#### Data ####
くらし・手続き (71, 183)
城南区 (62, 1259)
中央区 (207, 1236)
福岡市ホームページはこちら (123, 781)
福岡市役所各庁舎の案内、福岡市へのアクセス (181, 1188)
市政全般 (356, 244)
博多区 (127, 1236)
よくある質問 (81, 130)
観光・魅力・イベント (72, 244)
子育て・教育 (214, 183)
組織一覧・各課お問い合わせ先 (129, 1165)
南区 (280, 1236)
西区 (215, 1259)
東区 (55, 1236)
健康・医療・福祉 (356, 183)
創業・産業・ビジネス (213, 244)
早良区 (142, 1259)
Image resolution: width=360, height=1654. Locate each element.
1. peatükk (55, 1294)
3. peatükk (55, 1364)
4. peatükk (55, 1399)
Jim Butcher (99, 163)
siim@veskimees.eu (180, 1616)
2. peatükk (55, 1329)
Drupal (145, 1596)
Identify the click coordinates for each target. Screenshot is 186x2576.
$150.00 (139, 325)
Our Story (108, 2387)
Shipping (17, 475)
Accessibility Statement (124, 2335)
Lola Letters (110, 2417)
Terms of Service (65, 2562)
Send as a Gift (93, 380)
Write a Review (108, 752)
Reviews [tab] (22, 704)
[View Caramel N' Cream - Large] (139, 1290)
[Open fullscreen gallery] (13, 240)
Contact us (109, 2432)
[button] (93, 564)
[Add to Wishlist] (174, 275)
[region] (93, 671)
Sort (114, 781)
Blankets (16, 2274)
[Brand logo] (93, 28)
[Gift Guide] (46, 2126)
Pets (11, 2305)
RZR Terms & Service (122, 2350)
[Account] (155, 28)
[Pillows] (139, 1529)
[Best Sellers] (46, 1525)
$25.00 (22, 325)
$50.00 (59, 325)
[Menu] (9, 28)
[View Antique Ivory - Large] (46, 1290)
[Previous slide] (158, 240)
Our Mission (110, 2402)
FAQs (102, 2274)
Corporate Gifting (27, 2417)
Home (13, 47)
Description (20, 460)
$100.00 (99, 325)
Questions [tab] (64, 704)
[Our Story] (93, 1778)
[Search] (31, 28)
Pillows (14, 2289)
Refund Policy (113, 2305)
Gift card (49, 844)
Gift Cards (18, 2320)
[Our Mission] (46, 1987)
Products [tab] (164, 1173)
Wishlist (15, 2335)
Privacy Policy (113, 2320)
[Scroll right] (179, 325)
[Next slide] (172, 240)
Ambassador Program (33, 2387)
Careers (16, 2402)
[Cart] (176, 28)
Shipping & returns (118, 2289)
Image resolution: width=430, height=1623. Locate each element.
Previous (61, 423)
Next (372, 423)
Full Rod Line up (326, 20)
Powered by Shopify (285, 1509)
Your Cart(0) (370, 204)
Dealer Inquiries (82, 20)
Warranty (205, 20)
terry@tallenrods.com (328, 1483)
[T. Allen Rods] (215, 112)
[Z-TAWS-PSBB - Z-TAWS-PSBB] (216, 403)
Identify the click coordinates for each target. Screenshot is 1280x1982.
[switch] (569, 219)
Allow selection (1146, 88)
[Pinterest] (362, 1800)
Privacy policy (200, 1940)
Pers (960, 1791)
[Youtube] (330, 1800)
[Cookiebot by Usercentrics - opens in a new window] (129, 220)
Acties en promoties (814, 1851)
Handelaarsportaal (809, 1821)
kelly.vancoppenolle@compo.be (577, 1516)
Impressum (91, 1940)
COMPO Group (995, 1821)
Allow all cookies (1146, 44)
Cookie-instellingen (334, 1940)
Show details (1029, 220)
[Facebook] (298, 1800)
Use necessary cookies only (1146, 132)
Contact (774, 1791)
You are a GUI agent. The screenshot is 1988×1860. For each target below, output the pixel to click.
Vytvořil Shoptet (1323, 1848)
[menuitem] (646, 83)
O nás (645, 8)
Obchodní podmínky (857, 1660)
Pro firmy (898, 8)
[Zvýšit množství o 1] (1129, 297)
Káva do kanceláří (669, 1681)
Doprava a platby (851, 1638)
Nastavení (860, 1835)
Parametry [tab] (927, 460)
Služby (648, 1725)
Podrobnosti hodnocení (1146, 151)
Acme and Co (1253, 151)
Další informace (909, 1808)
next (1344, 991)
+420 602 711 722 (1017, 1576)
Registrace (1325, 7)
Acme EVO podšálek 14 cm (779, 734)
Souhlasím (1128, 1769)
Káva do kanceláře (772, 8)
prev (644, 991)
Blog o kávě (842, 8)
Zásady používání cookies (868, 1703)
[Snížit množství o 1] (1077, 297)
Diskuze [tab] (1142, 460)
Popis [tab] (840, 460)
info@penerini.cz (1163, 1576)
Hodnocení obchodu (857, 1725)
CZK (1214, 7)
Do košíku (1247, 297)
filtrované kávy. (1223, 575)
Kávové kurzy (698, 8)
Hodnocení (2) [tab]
####
Task item: Print every entry exactly as written.

Response:
くらし・手続き (71, 183)
城南区 (62, 1259)
中央区 (207, 1236)
福岡市ホームページはこちら (123, 781)
福岡市役所各庁舎の案内、福岡市へのアクセス (181, 1188)
市政全般 (356, 244)
博多区 (127, 1236)
よくある質問 (81, 130)
観光・魅力・イベント (72, 244)
子育て・教育 (214, 183)
組織一覧・各課お問い合わせ先 (129, 1165)
南区 (280, 1236)
西区 (215, 1259)
東区 (55, 1236)
健康・医療・福祉 (356, 183)
創業・産業・ビジネス (213, 244)
早良区 (142, 1259)
Image resolution: width=360, height=1654. Locate each element.
1. peatükk (55, 1294)
3. peatükk (55, 1364)
4. peatükk (55, 1399)
Jim Butcher (99, 163)
siim@veskimees.eu (180, 1616)
2. peatükk (55, 1329)
Drupal (145, 1596)
Identify the click coordinates for each target. Screenshot is 186x2576.
$150.00 (139, 325)
Our Story (108, 2387)
Shipping (17, 475)
Accessibility Statement (124, 2335)
Lola Letters (110, 2417)
Terms of Service (65, 2562)
Send as a Gift (93, 380)
Write a Review (108, 752)
Reviews [tab] (22, 704)
[View Caramel N' Cream - Large] (139, 1290)
[Open fullscreen gallery] (13, 240)
Contact us (109, 2432)
[button] (93, 564)
[Add to Wishlist] (174, 275)
[region] (93, 671)
Sort (114, 781)
Blankets (16, 2274)
[Brand logo] (93, 28)
[Gift Guide] (46, 2126)
Pets (11, 2305)
RZR Terms & Service (122, 2350)
[Account] (155, 28)
[Pillows] (139, 1529)
[Best Sellers] (46, 1525)
$25.00 (22, 325)
$50.00 (59, 325)
[Menu] (9, 28)
[View Antique Ivory - Large] (46, 1290)
[Previous slide] (158, 240)
Our Mission (110, 2402)
FAQs (102, 2274)
Corporate Gifting (27, 2417)
Home (13, 47)
Description (20, 460)
$100.00 (99, 325)
Questions [tab] (64, 704)
[Our Story] (93, 1778)
[Search] (31, 28)
Pillows (14, 2289)
Refund Policy (113, 2305)
Gift card (49, 844)
Gift Cards (18, 2320)
[Our Mission] (46, 1987)
Products [tab] (164, 1173)
Wishlist (15, 2335)
Privacy Policy (113, 2320)
[Scroll right] (179, 325)
[Next slide] (172, 240)
Ambassador Program (33, 2387)
Careers (16, 2402)
[Cart] (176, 28)
Shipping & returns (118, 2289)
Image resolution: width=430, height=1623. Locate each element.
Previous (61, 423)
Next (372, 423)
Full Rod Line up (326, 20)
Powered by Shopify (285, 1509)
Your Cart(0) (370, 204)
Dealer Inquiries (82, 20)
Warranty (205, 20)
terry@tallenrods.com (328, 1483)
[T. Allen Rods] (215, 112)
[Z-TAWS-PSBB - Z-TAWS-PSBB] (216, 403)
Identify the click coordinates for each target. Screenshot is 1280x1982.
[switch] (569, 219)
Allow selection (1146, 88)
[Pinterest] (362, 1800)
Privacy policy (200, 1940)
Pers (960, 1791)
[Youtube] (330, 1800)
[Cookiebot by Usercentrics - opens in a new window] (129, 220)
Acties en promoties (814, 1851)
Handelaarsportaal (809, 1821)
kelly.vancoppenolle@compo.be (577, 1516)
Impressum (91, 1940)
COMPO Group (995, 1821)
Allow all cookies (1146, 44)
Cookie-instellingen (334, 1940)
Show details (1029, 220)
[Facebook] (298, 1800)
Use necessary cookies only (1146, 132)
Contact (774, 1791)
You are a GUI agent. The screenshot is 1988×1860. For each target below, output the pixel to click.
Vytvořil Shoptet (1323, 1848)
[menuitem] (646, 83)
O nás (645, 8)
Obchodní podmínky (857, 1660)
Pro firmy (898, 8)
[Zvýšit množství o 1] (1129, 297)
Káva do kanceláří (669, 1681)
Doprava a platby (851, 1638)
Nastavení (860, 1835)
Parametry [tab] (927, 460)
Služby (648, 1725)
Podrobnosti hodnocení (1146, 151)
Acme and Co (1253, 151)
Další informace (909, 1808)
next (1344, 991)
+420 602 711 722 (1017, 1576)
Registrace (1325, 7)
Acme EVO podšálek 14 cm (779, 734)
Souhlasím (1128, 1769)
Káva do kanceláře (772, 8)
prev (644, 991)
Blog o kávě (842, 8)
Zásady používání cookies (868, 1703)
[Snížit množství o 1] (1077, 297)
Diskuze [tab] (1142, 460)
Popis [tab] (840, 460)
info@penerini.cz (1163, 1576)
Hodnocení obchodu (857, 1725)
CZK (1214, 7)
Do košíku (1247, 297)
filtrované kávy. (1223, 575)
Kávové kurzy (698, 8)
Hodnocení (2) [tab]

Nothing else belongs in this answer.